I do not remember food or the details of our conversation. I do remember the contours of faces lit by flickering flames. The fullness of real intimacy. A sense of longing for the hours to stretch long, and longer still .

This was a last supper of sorts. Kathi, the woman who had put up with a ragtag group of high school girls for the past year, was leaving. She had spent a full year of her life with us, taking us to and from school, on retreats, leading weekly Bible studies, and generally putting up with all of our 16-year-old drama. (Which was, as you may imagine, a lot.) I think she asked us about our dreams, our goals, where we saw each other in ten years.

I cannot remember the small dreams I might have shared around that table.Twenty years later, I'm not sure I am where I thought I'd be, but I am more than content. The words of the night are not what matter--the sense of intimacy and fellowship has carried through the years in my memory, one of my favorite dinners I remember.

The house was filled with the fragrance of the perfume.

Another time, another dinner. Candles because there were no electric lights, but maybe they would have used candles anyway. Friends reclining around the table for long hours.

This was not Jesus' last supper, but I think of it this way. For the day after this meal, he will enter Jerusalem. His friends did not realize what was ahead, but Jesus did. He had tried to tell them: I will be handed over and crucified. But they couldn't, or wouldn't, hear it. The next day begins the slow march toward the cross.

They reclined with him at the table. 

A common question asked as an ice breaker: If you could invite anyone to dinner, who would it be? Christians, sometimes without thinking really, would say Jesus. I always roll my eyes at that answer, because it seems so church-y. I don't know about you, but there are plenty of places where Jesus does and says things in the Bible that make me uncomfortable. I might have to clean up my act a little, or clean my house a little more if he came.

But when I think of Jesus that way, I am not thinking of the Jesus who reclined around the table with friends. The picture we get of this night is that of intimacy and fellowship, the same kind of feeling I remember from my dinner with Kathi and the girls in my Bible study years ago.

There will be feasting in heaven, and I imagine that there might be room for both joyous, exuberant feasts, and more quiet, intimate meals. I think of these men who reclined with Jesus at the table, and of Jesus who says, "To all who are hungry, come! To all who are thirsty, come!"
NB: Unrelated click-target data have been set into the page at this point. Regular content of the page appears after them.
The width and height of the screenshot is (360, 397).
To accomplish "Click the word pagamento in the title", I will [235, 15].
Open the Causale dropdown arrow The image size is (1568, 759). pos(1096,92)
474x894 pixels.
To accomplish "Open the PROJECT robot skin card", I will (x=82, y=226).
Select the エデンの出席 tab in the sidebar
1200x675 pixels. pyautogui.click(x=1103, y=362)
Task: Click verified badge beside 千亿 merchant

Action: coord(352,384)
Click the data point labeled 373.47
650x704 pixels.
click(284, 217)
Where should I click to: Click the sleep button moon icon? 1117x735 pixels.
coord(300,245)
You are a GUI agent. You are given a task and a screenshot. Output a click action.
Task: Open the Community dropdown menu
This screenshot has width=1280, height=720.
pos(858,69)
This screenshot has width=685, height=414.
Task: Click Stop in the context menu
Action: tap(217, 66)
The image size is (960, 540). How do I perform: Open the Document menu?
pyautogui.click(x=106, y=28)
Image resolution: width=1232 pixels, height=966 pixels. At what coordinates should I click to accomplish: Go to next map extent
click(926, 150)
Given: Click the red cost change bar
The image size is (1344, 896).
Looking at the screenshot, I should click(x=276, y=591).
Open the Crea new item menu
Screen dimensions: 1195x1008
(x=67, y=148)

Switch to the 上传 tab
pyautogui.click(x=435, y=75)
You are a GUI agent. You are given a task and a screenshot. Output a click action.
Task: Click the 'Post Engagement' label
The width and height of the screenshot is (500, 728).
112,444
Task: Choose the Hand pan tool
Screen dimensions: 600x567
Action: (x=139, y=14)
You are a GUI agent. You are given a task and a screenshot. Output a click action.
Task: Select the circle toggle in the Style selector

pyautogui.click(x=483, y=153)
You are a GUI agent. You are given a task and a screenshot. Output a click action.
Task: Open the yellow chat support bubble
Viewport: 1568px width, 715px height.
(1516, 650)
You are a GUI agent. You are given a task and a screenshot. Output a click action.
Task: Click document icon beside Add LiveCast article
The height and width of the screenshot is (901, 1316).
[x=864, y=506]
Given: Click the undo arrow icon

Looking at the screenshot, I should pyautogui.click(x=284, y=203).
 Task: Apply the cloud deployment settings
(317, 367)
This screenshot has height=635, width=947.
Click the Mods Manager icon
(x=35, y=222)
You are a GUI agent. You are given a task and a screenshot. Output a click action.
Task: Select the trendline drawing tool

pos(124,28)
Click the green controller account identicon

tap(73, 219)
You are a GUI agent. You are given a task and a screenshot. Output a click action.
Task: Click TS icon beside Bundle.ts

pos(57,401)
There are places at the table for us. If you aren't sure you know the way, Jesus said that he himself is the way. There is not a formula or a map, but there is the person of Jesus, calling you into fellowship with God through his redeeming work on the cross. He took your place there to make the way for you, to make a seat at the table.

Come to the table. Come and eat. Let the house of God be filled with the fragrance of perfume, the light of candles, and the sound of rejoicing and intimate conversation.